--- start STORED DATA ---

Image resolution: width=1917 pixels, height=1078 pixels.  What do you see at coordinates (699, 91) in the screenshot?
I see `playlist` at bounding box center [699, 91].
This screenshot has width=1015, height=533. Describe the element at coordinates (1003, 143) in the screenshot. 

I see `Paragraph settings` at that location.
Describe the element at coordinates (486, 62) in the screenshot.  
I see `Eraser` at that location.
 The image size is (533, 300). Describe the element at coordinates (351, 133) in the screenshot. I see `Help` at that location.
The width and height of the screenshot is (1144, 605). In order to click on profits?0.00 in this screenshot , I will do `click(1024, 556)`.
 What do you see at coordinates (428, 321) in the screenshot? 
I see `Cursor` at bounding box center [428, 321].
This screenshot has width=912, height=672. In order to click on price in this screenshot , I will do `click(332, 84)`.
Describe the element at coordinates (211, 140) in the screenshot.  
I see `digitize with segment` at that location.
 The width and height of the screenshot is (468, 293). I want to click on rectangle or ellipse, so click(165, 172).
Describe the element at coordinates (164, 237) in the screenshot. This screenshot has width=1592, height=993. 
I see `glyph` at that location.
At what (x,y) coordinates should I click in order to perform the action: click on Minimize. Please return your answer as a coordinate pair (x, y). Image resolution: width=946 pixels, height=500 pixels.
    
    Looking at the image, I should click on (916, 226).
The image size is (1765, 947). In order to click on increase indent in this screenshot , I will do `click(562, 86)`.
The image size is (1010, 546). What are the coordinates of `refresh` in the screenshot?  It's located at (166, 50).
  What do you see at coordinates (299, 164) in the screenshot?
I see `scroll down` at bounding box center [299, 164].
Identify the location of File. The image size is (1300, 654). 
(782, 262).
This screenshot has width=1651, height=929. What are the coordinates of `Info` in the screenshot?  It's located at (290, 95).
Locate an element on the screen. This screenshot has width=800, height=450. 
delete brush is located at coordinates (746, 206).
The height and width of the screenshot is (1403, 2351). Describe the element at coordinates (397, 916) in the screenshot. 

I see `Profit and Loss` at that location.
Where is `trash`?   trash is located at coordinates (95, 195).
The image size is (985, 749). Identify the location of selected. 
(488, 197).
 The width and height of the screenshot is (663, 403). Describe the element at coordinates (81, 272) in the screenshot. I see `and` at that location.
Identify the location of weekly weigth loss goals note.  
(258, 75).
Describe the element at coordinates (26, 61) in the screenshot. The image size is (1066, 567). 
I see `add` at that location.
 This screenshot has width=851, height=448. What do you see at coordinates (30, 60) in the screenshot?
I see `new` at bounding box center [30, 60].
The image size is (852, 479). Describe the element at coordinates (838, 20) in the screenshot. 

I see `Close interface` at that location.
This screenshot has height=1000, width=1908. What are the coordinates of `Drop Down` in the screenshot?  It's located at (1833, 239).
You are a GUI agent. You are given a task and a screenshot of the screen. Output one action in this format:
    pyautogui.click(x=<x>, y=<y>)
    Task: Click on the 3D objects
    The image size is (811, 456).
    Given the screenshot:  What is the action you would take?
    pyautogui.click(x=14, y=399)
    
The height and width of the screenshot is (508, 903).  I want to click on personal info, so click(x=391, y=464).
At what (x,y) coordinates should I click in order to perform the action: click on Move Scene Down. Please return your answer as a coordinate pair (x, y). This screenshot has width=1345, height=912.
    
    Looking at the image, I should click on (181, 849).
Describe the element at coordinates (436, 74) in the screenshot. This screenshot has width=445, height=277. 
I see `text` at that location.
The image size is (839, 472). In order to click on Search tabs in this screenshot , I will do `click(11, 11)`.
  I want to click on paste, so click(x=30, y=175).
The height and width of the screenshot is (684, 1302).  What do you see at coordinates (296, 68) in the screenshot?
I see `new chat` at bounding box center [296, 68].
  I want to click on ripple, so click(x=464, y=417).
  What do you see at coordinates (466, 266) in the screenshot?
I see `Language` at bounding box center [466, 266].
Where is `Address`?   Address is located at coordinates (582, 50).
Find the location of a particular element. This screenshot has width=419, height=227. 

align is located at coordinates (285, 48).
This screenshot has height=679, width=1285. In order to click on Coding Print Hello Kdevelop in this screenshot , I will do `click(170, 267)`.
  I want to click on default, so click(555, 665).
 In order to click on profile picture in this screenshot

--- end STORED DATA ---

■ TASK TO COMPLETE
Return the material above verbatim, keeping every line unchanged and in order.

■ COMPLETE ANSWER
Image resolution: width=1917 pixels, height=1078 pixels.  What do you see at coordinates (699, 91) in the screenshot?
I see `playlist` at bounding box center [699, 91].
This screenshot has width=1015, height=533. Describe the element at coordinates (1003, 143) in the screenshot. 

I see `Paragraph settings` at that location.
Describe the element at coordinates (486, 62) in the screenshot.  
I see `Eraser` at that location.
 The image size is (533, 300). Describe the element at coordinates (351, 133) in the screenshot. I see `Help` at that location.
The width and height of the screenshot is (1144, 605). In order to click on profits?0.00 in this screenshot , I will do `click(1024, 556)`.
 What do you see at coordinates (428, 321) in the screenshot? 
I see `Cursor` at bounding box center [428, 321].
This screenshot has width=912, height=672. In order to click on price in this screenshot , I will do `click(332, 84)`.
Describe the element at coordinates (211, 140) in the screenshot.  
I see `digitize with segment` at that location.
 The width and height of the screenshot is (468, 293). I want to click on rectangle or ellipse, so click(165, 172).
Describe the element at coordinates (164, 237) in the screenshot. This screenshot has width=1592, height=993. 
I see `glyph` at that location.
At what (x,y) coordinates should I click in order to perform the action: click on Minimize. Please return your answer as a coordinate pair (x, y). Image resolution: width=946 pixels, height=500 pixels.
    
    Looking at the image, I should click on (916, 226).
The image size is (1765, 947). In order to click on increase indent in this screenshot , I will do `click(562, 86)`.
The image size is (1010, 546). What are the coordinates of `refresh` in the screenshot?  It's located at (166, 50).
  What do you see at coordinates (299, 164) in the screenshot?
I see `scroll down` at bounding box center [299, 164].
Identify the location of File. The image size is (1300, 654). 
(782, 262).
This screenshot has width=1651, height=929. What are the coordinates of `Info` in the screenshot?  It's located at (290, 95).
Locate an element on the screen. This screenshot has width=800, height=450. 
delete brush is located at coordinates (746, 206).
The height and width of the screenshot is (1403, 2351). Describe the element at coordinates (397, 916) in the screenshot. 

I see `Profit and Loss` at that location.
Where is `trash`?   trash is located at coordinates (95, 195).
The image size is (985, 749). Identify the location of selected. 
(488, 197).
 The width and height of the screenshot is (663, 403). Describe the element at coordinates (81, 272) in the screenshot. I see `and` at that location.
Identify the location of weekly weigth loss goals note.  
(258, 75).
Describe the element at coordinates (26, 61) in the screenshot. The image size is (1066, 567). 
I see `add` at that location.
 This screenshot has width=851, height=448. What do you see at coordinates (30, 60) in the screenshot?
I see `new` at bounding box center [30, 60].
The image size is (852, 479). Describe the element at coordinates (838, 20) in the screenshot. 

I see `Close interface` at that location.
This screenshot has height=1000, width=1908. What are the coordinates of `Drop Down` in the screenshot?  It's located at (1833, 239).
You are a GUI agent. You are given a task and a screenshot of the screen. Output one action in this format:
    pyautogui.click(x=<x>, y=<y>)
    Task: Click on the 3D objects
    The image size is (811, 456).
    Given the screenshot:  What is the action you would take?
    pyautogui.click(x=14, y=399)
    
The height and width of the screenshot is (508, 903).  I want to click on personal info, so click(x=391, y=464).
At what (x,y) coordinates should I click in order to perform the action: click on Move Scene Down. Please return your answer as a coordinate pair (x, y). This screenshot has width=1345, height=912.
    
    Looking at the image, I should click on (181, 849).
Describe the element at coordinates (436, 74) in the screenshot. This screenshot has width=445, height=277. 
I see `text` at that location.
The image size is (839, 472). In order to click on Search tabs in this screenshot , I will do `click(11, 11)`.
  I want to click on paste, so click(x=30, y=175).
The height and width of the screenshot is (684, 1302).  What do you see at coordinates (296, 68) in the screenshot?
I see `new chat` at bounding box center [296, 68].
  I want to click on ripple, so click(x=464, y=417).
  What do you see at coordinates (466, 266) in the screenshot?
I see `Language` at bounding box center [466, 266].
Where is `Address`?   Address is located at coordinates (582, 50).
Find the location of a particular element. This screenshot has width=419, height=227. 

align is located at coordinates (285, 48).
This screenshot has height=679, width=1285. In order to click on Coding Print Hello Kdevelop in this screenshot , I will do `click(170, 267)`.
  I want to click on default, so click(555, 665).
 In order to click on profile picture in this screenshot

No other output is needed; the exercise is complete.